Biomimetic manganese-based theranostic nanoplatform for cancer multimodal imaging and twofold immunotherapy

Highlights

• Fabricated a tumor microenvironment targeted nanoplatform GSMM.

• GSMM realize multimodal tumor imaging.

• GSMM activate cGAS-STING signal pathway.

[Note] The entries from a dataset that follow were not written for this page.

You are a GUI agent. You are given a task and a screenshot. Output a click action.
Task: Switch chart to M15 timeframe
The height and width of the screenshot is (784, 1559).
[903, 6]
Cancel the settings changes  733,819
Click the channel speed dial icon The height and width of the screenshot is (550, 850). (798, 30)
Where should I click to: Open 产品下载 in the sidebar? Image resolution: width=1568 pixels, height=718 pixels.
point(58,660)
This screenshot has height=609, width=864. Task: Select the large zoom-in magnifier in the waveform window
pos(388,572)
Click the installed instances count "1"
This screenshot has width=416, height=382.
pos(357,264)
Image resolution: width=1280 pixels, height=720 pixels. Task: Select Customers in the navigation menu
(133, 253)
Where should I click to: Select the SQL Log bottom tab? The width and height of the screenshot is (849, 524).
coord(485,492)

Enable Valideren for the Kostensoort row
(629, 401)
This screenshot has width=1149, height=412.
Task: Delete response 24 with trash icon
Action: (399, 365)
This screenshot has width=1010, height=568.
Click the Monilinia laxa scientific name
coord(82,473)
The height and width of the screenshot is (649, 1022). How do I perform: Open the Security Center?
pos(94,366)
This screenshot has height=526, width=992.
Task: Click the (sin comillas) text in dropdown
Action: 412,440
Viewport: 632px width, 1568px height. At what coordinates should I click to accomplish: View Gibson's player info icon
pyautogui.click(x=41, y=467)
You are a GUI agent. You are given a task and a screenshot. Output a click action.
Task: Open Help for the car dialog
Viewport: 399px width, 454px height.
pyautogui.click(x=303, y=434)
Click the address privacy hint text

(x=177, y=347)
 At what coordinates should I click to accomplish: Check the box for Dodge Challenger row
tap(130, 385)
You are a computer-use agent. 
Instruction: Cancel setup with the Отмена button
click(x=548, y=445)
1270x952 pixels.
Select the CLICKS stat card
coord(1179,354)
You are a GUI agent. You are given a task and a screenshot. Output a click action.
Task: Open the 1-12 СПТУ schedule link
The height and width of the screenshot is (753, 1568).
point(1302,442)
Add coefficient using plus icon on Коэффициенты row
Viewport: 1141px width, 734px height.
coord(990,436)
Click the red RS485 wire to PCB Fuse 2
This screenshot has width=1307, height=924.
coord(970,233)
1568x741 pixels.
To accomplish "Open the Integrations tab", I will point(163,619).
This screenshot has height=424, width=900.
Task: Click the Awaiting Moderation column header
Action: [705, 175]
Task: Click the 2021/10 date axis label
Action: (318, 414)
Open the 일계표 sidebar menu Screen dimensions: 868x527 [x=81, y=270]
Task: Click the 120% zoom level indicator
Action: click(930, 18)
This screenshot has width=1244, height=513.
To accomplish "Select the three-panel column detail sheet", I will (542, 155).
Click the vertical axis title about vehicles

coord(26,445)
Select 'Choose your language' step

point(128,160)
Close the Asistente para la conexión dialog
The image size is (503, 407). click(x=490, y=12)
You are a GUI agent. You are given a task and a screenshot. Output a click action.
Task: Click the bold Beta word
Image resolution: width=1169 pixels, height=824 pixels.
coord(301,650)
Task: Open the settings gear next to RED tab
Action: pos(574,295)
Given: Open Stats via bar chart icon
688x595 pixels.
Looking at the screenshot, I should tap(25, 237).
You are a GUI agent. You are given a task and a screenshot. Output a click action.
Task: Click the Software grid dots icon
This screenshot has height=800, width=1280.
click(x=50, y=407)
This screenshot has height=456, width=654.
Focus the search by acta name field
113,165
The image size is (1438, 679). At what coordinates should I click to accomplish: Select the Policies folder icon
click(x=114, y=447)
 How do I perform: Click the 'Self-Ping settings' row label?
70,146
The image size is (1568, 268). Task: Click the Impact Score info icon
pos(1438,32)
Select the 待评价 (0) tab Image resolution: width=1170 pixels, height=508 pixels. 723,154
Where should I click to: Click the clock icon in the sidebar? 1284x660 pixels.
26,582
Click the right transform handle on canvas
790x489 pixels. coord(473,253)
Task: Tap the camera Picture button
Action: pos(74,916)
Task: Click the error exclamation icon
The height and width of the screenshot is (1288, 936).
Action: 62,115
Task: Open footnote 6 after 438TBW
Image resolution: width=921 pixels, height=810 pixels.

• Chemodynamic and photothermal therapy synergetically enhance anti-tumor immune response.

Abstract

The limited clinical response and serious side effect have been challenging in cancer immunotherapy resulting from immunosuppressive tumor microenvironment (TME) and inferior drug targeting. Herein, an active targeting TME nanoplatform capable of revising the immunosuppressive TME microenvironment is designed. Briefly, gold nanorods (GNRs) are covered with silica dioxide (SiO₂) and then coated manganese dioxide (MnO₂) to obtain GNRs@SiO₂@MnO₂ (GSM). Myeloid-derived suppressor cells (MDSCs) membrane is further camouflaged on the surface of GSM to obtain GNRs@SiO₂@MnO₂@MDSCs (GSMM). In this system, GSMM inherits active targeting TME capacity of MDSCs. The localized surface plasmon resonance of GNRs is developed in near-infrared II window by MnO₂ layer coating, realizing NIR-II window photothermal imaging and photoacoustic imaging of GSMM. Based on the release of Mn²⁺ in acidic TME, GSMM can be also used for magnetic resonance imaging. In cancer cells, Mn²⁺ catalyzes H₂O₂ into ·OH for (chemodynamic therapy) CDT leading to activate cGAS-STING, but also directly acts on STING inducing secretion of type I interferons, pro-inflammatory cytokines and chemokines. Additionally, photothermal therapy and CDT-mediated immunogenic cell death of tumor cells can further enhance anti-tumor immunity via exposure of CRT, HMGB1 and ATP. In summary, our nanoplatform realizes multimodal cancer imaging and dual immunotherapy.